父母、そして私も親交のあった奥田さんという父の上司だった警察官が私の傍へやってきた。


「ご両親は、いつも、自殺してしまった方のご家族に謝罪しに行っていたよ。

『私たちの監視が行き届かず、お亡くなりになってしまいました。すみませんでした。』

 と。それで、向こうの家族がこう言ってくるんだ。

『どうしてっ……どうしてっ……!』『あなたたちのせいで、お父さんが死んじゃった!』

 ってね。

 彼らもきっとわかっているんだ。この町に生まれて育った以上、伝説の噂が本当で、自殺はもともと止められないものだったんだって。

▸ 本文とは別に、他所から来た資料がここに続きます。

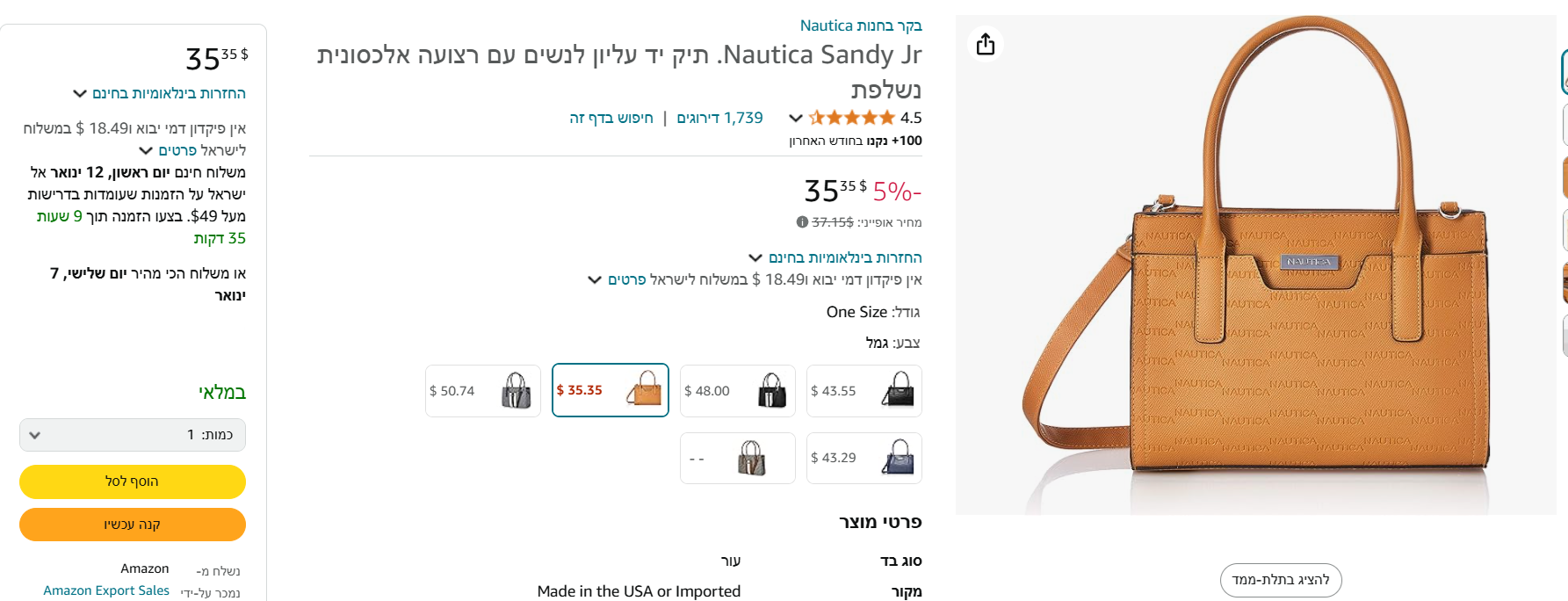
Task: Click the list price info icon
Action: [x=802, y=222]
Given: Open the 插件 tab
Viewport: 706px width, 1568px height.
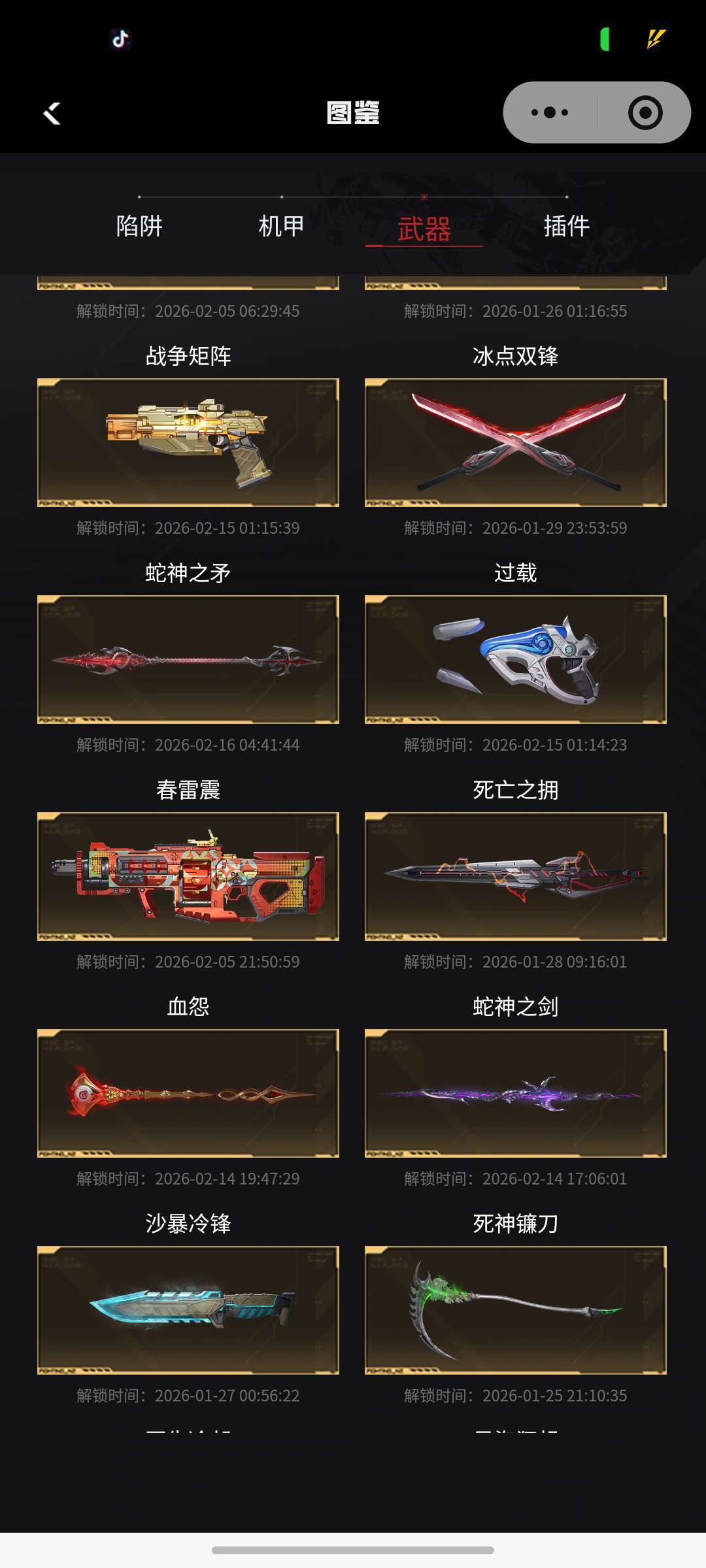Looking at the screenshot, I should (x=567, y=226).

『でも、大切な人が亡くなった以上、彼らのやるせなさや悲しみはどうなる?俺たちが引き受けるしかないだろ!?』

 なんて君のお父さんは言っていたが、やはり精神的に無理が来ていたのかもしれないな。

 これは、ご両親が死んでいた場所で見つかったものだ。

 死体と共に、お父さんの手にあったペンダントなんだが、これは君が持っているべきだろう。

 今回のことは、俺の監督不足だった……。

 ほんとうに、ほんっ……とうに、すまなかった!!」


 両親の死因は過労と精神的なものからくる自殺だったらしい。

 自殺を止めようとする立場の人間が自殺をしてどうするのか。

 そんなばかばかしいこと、あっていいはずがない。


 両親の死に涙を流せていない私を配慮してか、漢らしく涙をこらえて頭を下げる両親の上司を、私は、両親の遺留品であったペンダントを手に握りしめ、ずっと黙って見ていることしかできなかった。





 2006年2月27日。

 大学が決まり、高校卒業を寸前のところで控えていた私にとって、

 このことは一生心に残り続けるものとなった。